What is Agile Analytics?

Agile Analytics refers to the use of Agile software development for Business Intelligence (BI) projects to reduce the time it takes for traditional BI to show value to the organization, and to help in quickly adapting to changing business needs. Agile Analytics enables the project team to make better business decisions and to start doing this in quicker successions.

Agile Analytics is established on a set of core values and guiding principles. It is not a rigid or prescriptive methodology; rather it is a style of building a data warehouse, data marts, business intelligence applications, and analytics applications that focus on the early and continuous delivery of business value throughout the development lifecycle.

Active Agile Analytics

The only way to be truly Agile is to automate as many routine processes as possible. Build automation enables you to frequently build a version of your complete working DW/BI system in a demo or pre-production environment. This helps establish continuous confidence that you are never more than a few hours or days away from putting a new version into production. Agile Analytics teams seek to automate any process that is done more than once. The more you can automate, the more you can focus on developing user features.

Agile Analytics Process

Agile processes include just enough structure and just enough flexibility. Agile Analytics is a development “style” rather than a methodology or even a framework. The style is best described in terms of its values and guiding principles.

Agile methods satisfy the information needs of key stakeholders in quick iteration and reduce the time it takes to show value to the organization. Traditional development methodologies require stringent requirements, but stakeholders do not know their BI requirements until they start interacting with the data.

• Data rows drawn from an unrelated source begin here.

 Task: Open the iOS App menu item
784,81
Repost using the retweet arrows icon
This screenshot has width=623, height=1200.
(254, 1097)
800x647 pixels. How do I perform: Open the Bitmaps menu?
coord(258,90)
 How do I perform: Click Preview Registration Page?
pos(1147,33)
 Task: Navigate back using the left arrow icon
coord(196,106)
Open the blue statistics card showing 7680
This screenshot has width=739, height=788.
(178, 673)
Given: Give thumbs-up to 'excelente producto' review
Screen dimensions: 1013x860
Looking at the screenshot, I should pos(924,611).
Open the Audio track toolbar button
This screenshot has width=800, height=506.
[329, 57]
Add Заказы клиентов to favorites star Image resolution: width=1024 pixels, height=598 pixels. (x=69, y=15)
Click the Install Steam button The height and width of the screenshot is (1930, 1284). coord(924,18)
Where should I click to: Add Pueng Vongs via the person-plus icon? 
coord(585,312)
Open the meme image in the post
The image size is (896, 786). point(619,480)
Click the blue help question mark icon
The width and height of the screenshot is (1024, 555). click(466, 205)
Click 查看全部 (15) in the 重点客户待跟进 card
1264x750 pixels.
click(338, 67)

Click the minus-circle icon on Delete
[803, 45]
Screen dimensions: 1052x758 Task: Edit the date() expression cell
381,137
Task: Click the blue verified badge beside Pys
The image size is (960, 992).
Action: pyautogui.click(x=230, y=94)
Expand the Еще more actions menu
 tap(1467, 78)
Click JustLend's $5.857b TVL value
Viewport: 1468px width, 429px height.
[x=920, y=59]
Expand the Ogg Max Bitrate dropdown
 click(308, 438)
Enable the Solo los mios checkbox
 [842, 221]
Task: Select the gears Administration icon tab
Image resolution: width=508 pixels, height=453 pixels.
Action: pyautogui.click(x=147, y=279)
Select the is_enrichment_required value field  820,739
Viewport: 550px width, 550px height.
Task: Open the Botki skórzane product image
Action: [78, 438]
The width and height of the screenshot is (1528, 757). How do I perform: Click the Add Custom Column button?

The Goal of Agile Analytics is to satisfy the stakeholder through early and continuous delivery:

  1. Welcome changing requirements, even late in development. Agile processes harness change for the customer’s competitive advantage.
  2. Deliver working software frequently, from a couple of weeks to a couple of months, with a preference to the shorter timescale.
  3. Working software is the primary measure of progress.

The following are three key performance criteria to distinguish the effectiveness of your Agile Analytics process:

  1. Availability of timely management information – Your analytical team should be able to provide the right and accurate information in a timely manner. This information should be trusted so business managers can make sound business decisions.
  1. Average time required to add a column to an existing report – Sometimes new columns need to be added to an existing report, if that information cannot be obtained within the time required to support the decision at hand, the information has no material value.
  2. Average time required to create a new dashboard – This metric considers the time required to access any new or updated information and it measures the total elapsed time required to create a new dashboard.

Business Challenges

The four core values of agile software development as stated by the Agile Manifesto emphasize:

  1. Individuals and interactions over processes and tools.
  2. Working software over comprehensive documentation.
  3. Customer collaboration over contract negotiation.
  4. Responding to change over following a plan.

Recent studies show Analytics projects are fought with the following challenges, the measurement varies by industry and organization:

  • Accuracy – 20-30% of data is in error   
  • Consistency – 30-50% of data is inconsistent
  • Timeliness – Typically takes 1-2 weeks to get data to the end user
  • Integration – It isn’t possible to do a cross-database query on 70% of company data 
  • Fit – 65% of the time, executives don’t receive the data they need
  • Analyzability – 60% of the time, users can’t do an immediate online analysis of data they receive
  • Agility – 75% of new key information sources that surface on the Web are not passed on to users within the year.

How A2B Data™ Supports Agile Analytics

Utilizing A2B Data™, as part of your Analytics Program, will minimize project risks, speed up delivery, ensure accuracy and enables time project sprints.  More importantly, A2B Data™ vastly improves the delivery of Agile Analytics:

  • Accuracy – ensures the data matches the system of record
  • Consistency – is 100% consistent since the code to move the data is developed dynamically from the metadata   
  • Timeliness – Takes minutes to set-up and process the data 
  • Integration – Cross-database and multiple data file formats are supported “any source to any target” 
  • Fit – Receive the data “how you want it, where you want it and when you want it: “ 
  • Analyzability – deliver data in small chunks to streamline the analysis retention
  • Agility – remote, cloud, social media, web, on-premise, streaming and latent data is fully processed.

Advantages of A2B Data™

A2B Data™ is purposefully designed to support Agile Analytics and ensure stakeholders can mine insight into their data:

  1. Impact analysis to detect and process change in data and requirements
  2. Imposes quick delivery and shorter timescale
  3. Offers operational statistics to measure the progress of development, set-up, support, executions, error and transaction logs
  4. 100% transparent as all the technical lineage, inline data quality and processing controls and metrics are managed
  5. Enforces higher confidence in data and minimizes human errors as all the code is dynamically created.